* **WHAT IS ASKED**: Pull out every line in the items below that contains the string "perform" and copy each one. Treat uppercase and lowercase as different.

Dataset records
◆ ◆ ◆ ◆ ◆ ◆ ◆
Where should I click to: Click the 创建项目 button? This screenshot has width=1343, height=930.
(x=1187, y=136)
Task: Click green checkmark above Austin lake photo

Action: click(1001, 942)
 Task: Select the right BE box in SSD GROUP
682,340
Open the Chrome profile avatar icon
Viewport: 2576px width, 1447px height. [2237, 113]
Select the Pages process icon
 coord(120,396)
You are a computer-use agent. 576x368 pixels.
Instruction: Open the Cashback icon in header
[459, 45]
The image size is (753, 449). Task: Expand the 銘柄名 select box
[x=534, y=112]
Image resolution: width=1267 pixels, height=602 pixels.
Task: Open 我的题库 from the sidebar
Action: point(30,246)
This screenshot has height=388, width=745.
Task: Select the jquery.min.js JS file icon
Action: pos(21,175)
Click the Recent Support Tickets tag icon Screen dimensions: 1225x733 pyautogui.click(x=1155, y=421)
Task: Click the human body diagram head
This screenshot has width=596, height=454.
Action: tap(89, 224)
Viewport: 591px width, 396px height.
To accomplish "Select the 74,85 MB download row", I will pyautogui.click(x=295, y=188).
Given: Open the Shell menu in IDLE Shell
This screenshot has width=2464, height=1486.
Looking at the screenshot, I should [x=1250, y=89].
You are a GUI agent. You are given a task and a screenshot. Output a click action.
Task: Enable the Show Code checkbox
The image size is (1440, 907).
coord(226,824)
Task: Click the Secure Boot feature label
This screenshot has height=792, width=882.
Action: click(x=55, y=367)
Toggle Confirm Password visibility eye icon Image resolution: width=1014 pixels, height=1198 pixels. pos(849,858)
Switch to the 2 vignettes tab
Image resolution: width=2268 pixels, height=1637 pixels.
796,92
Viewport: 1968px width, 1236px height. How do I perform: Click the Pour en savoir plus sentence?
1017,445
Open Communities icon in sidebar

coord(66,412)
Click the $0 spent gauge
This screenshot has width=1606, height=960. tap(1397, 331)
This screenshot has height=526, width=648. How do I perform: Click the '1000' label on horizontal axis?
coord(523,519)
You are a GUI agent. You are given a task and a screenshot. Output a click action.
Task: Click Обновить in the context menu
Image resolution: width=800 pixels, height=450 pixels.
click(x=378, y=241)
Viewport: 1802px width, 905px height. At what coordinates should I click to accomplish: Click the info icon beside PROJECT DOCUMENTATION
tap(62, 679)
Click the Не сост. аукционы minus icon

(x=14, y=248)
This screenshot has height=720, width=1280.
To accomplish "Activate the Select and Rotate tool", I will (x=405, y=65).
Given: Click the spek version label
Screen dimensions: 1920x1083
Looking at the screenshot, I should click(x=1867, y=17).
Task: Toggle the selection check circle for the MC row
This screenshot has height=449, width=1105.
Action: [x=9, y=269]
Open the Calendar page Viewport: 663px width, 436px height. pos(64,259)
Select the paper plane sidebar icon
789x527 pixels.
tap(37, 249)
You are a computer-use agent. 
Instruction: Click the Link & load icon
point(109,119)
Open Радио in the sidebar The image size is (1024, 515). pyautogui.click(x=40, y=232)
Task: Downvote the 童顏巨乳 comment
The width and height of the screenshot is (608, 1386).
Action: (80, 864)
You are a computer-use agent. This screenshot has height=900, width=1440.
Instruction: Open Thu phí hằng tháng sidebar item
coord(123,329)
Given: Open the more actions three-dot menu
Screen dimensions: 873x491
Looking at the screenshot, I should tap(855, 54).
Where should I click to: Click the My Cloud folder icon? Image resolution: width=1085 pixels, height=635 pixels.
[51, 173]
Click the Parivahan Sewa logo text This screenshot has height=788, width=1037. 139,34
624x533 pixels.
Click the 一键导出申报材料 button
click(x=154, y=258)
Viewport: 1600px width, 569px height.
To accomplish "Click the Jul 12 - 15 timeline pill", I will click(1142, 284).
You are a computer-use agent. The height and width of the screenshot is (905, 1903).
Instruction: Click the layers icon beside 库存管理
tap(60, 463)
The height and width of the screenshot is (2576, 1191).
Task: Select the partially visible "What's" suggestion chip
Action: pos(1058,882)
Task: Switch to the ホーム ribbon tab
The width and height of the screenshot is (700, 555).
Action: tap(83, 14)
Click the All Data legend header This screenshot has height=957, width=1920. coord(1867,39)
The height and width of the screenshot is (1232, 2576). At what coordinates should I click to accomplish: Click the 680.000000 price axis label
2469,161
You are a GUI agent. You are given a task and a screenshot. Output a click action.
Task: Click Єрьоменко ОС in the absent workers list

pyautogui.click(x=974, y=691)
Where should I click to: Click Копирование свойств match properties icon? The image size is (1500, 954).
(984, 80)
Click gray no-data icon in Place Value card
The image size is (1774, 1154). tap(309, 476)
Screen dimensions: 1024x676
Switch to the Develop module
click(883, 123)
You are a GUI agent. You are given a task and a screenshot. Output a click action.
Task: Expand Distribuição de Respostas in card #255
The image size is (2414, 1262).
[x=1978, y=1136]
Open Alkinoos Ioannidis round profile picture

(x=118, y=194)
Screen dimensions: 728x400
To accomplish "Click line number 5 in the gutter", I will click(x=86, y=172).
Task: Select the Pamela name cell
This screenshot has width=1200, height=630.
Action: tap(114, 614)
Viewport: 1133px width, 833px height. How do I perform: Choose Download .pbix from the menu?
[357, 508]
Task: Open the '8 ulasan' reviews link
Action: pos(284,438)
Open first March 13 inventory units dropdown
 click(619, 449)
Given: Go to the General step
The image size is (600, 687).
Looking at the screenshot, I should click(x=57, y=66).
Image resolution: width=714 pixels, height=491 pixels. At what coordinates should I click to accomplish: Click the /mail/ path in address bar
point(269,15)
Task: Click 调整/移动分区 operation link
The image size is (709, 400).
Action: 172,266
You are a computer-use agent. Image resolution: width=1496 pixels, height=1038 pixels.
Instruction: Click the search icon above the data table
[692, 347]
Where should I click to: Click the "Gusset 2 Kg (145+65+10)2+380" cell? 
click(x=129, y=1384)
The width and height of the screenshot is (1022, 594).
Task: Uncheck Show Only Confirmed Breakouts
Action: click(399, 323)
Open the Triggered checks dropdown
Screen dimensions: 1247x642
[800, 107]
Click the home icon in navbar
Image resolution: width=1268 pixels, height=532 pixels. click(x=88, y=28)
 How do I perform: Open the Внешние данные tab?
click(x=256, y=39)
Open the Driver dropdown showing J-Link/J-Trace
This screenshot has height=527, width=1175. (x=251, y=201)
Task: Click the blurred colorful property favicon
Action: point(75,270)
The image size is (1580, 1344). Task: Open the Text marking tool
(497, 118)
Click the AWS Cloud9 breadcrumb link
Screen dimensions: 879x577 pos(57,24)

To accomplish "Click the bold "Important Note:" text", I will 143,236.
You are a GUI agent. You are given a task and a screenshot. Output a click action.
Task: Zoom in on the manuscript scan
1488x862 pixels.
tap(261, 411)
◆ ◆ ◆ ◆ ◆ ◆ ◆
* **WRITTEN SOLUTION**:
Viewport: 1968px width, 1236px height. How do I perform: Click the Pour en savoir plus sentence?
This screenshot has height=526, width=648. How do I perform: Click the '1000' label on horizontal axis?
Viewport: 1133px width, 833px height. How do I perform: Choose Download .pbix from the menu?
 How do I perform: Open the Внешние данные tab?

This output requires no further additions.